Updated on 2025-08-11 GMT+08:00

View PDF

Reading Data from Kafka and Writing Data to RDS

This guide provides reference for Flink 1.12 only.

Description

In this example, we aim to query information about top three most-clicked offerings in each hour from a set of real-time click data. Offerings' real-time click data will be sent to Kafka as the input source, and then the analysis result of Kafka data is to be output to RDS.

For example, enter the following sample data:

{"user_id":"0001", "user_name":"Alice", "event_time":"2021-03-24 08:01:00", "product_id":"0002", "product_name":"name1"}
{"user_id":"0002", "user_name":"Bob", "event_time":"2021-03-24 08:02:00", "product_id":"0002", "product_name":"name1"}
{"user_id":"0002", "user_name":"Bob", "event_time":"2021-03-24 08:06:00", "product_id":"0004", "product_name":"name2"}
{"user_id":"0001", "user_name":"Alice", "event_time":"2021-03-24 08:10:00", "product_id":"0003", "product_name":"name3"}
{"user_id":"0003", "user_name":"Cindy", "event_time":"2021-03-24 08:15:00", "product_id":"0005", "product_name":"name4"}
{"user_id":"0003", "user_name":"Cindy", "event_time":"2021-03-24 08:16:00", "product_id":"0005", "product_name":"name4"}
{"user_id":"0001", "user_name":"Alice", "event_time":"2021-03-24 08:56:00", "product_id":"0004", "product_name":"name2"}
{"user_id":"0001", "user_name":"Alice", "event_time":"2021-03-24 09:05:00", "product_id":"0005", "product_name":"name4"} 
{"user_id":"0001", "user_name":"Alice", "event_time":"2021-03-24 09:10:00", "product_id":"0006", "product_name":"name5"}
{"user_id":"0002", "user_name":"Bob", "event_time":"2021-03-24 09:13:00", "product_id":"0006", "product_name":"name5"}

Expected output:

2021-03-24 08:00:00 - 2021-03-24 08:59:59,0002,name1,2
2021-03-24 08:00:00 - 2021-03-24 08:59:59,0004,name2,2
2021-03-24 08:00:00 - 2021-03-24 08:59:59,0005,name4,2
2021-03-24 09:00:00 - 2021-03-24 09:59:59,0006,name5,2
2021-03-24 09:00:00 - 2021-03-24 09:59:59,0005,name4,1

Prerequisites

You have created a DMS for Kafka instance.

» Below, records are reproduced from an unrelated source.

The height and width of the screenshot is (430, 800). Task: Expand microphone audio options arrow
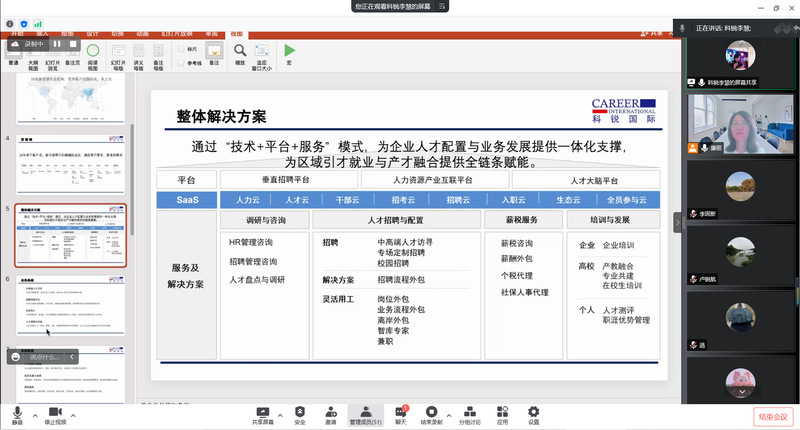click(35, 413)
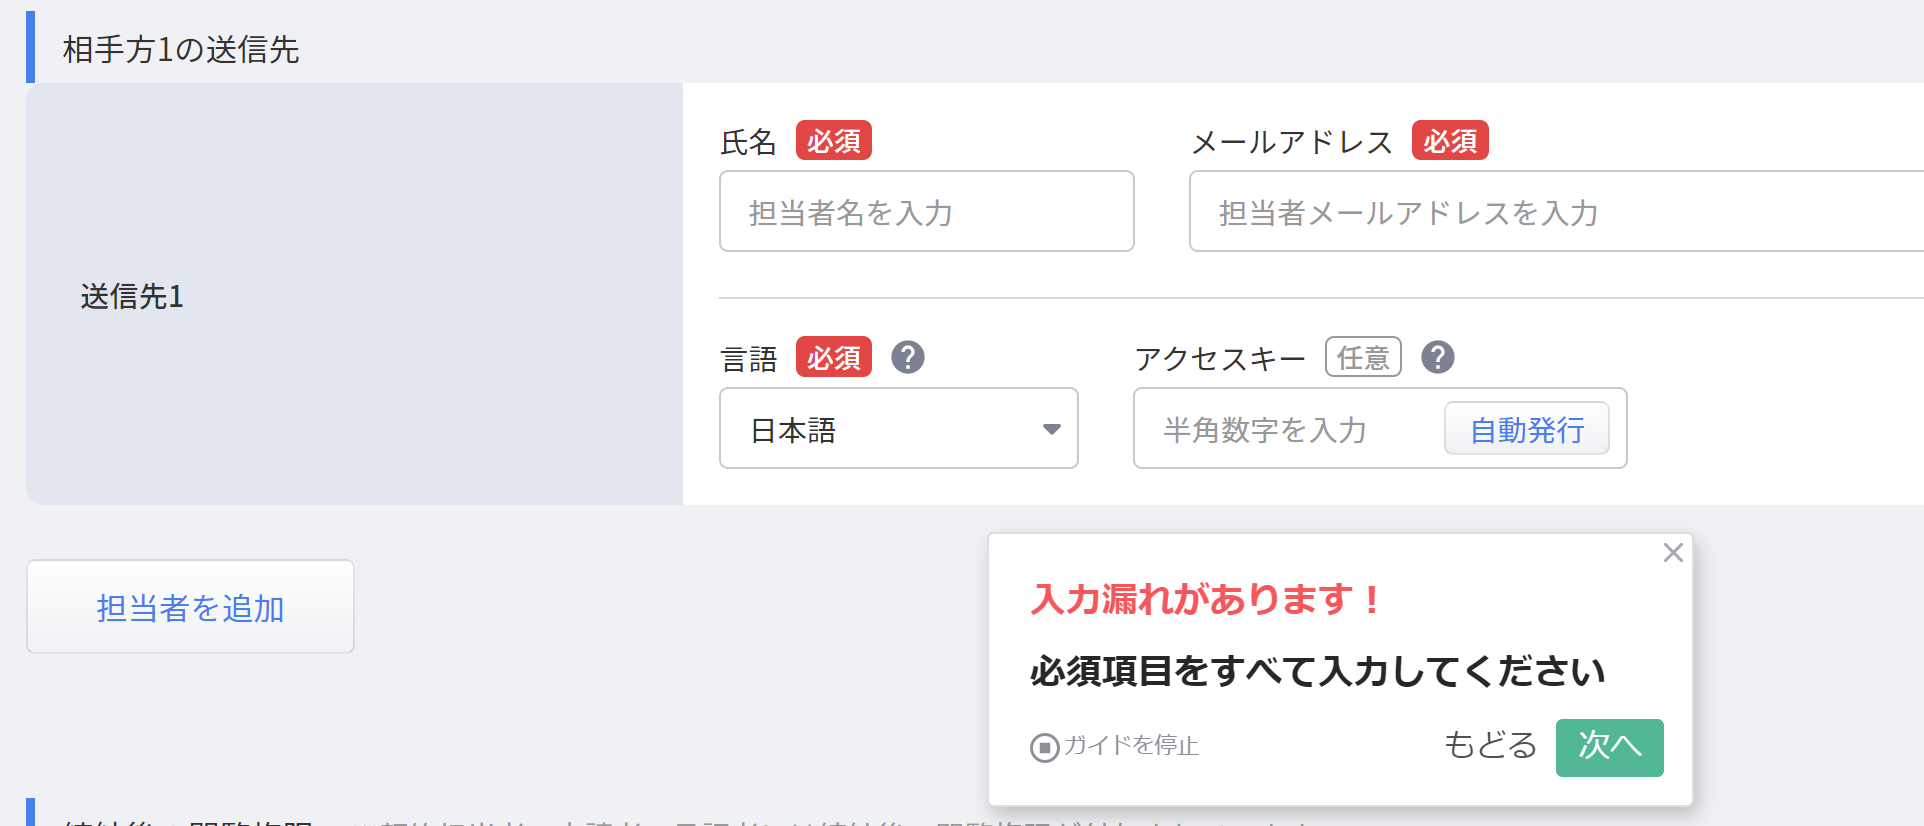The width and height of the screenshot is (1924, 826).
Task: Open the 日本語 language dropdown
Action: (898, 429)
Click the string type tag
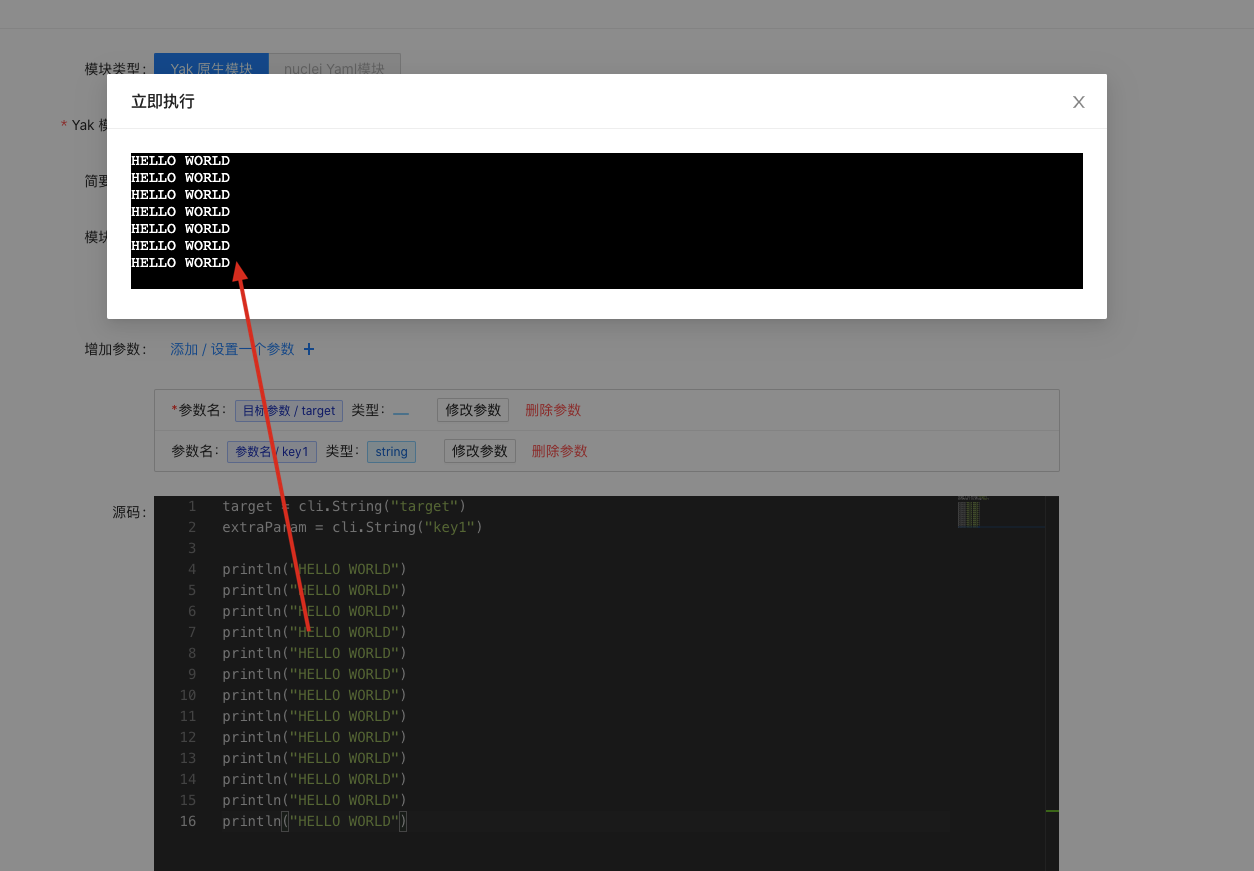1254x871 pixels. tap(391, 452)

When you create the instance, do not enable Kafka SASL_SSL.
You have created an RDS for MySQL instance.
In this example, the RDS for MySQL database version is 8.0.

Overall Process

Figure 1 shows the overall development process.

Figure 1 Job development flowchart
Click to enlarge

Step 1: Create an Elastic Resource Pool and Create Queues Within It

Step 2: Create a Kafka Topic

Step 3: Create an RDS Database and Table

Step 4: Create an Enhanced Datasource Connection

Step 5: Run a Job

Step 6: Send Data and Query Results

Step 1: Create an Elastic Resource Pool and Create Queues Within It

The CIDR block of a new queue cannot overlap with the CIDR blocks of DMS Kafka and RDS for MySQL instances. Otherwise, datasource connections will fail to be created.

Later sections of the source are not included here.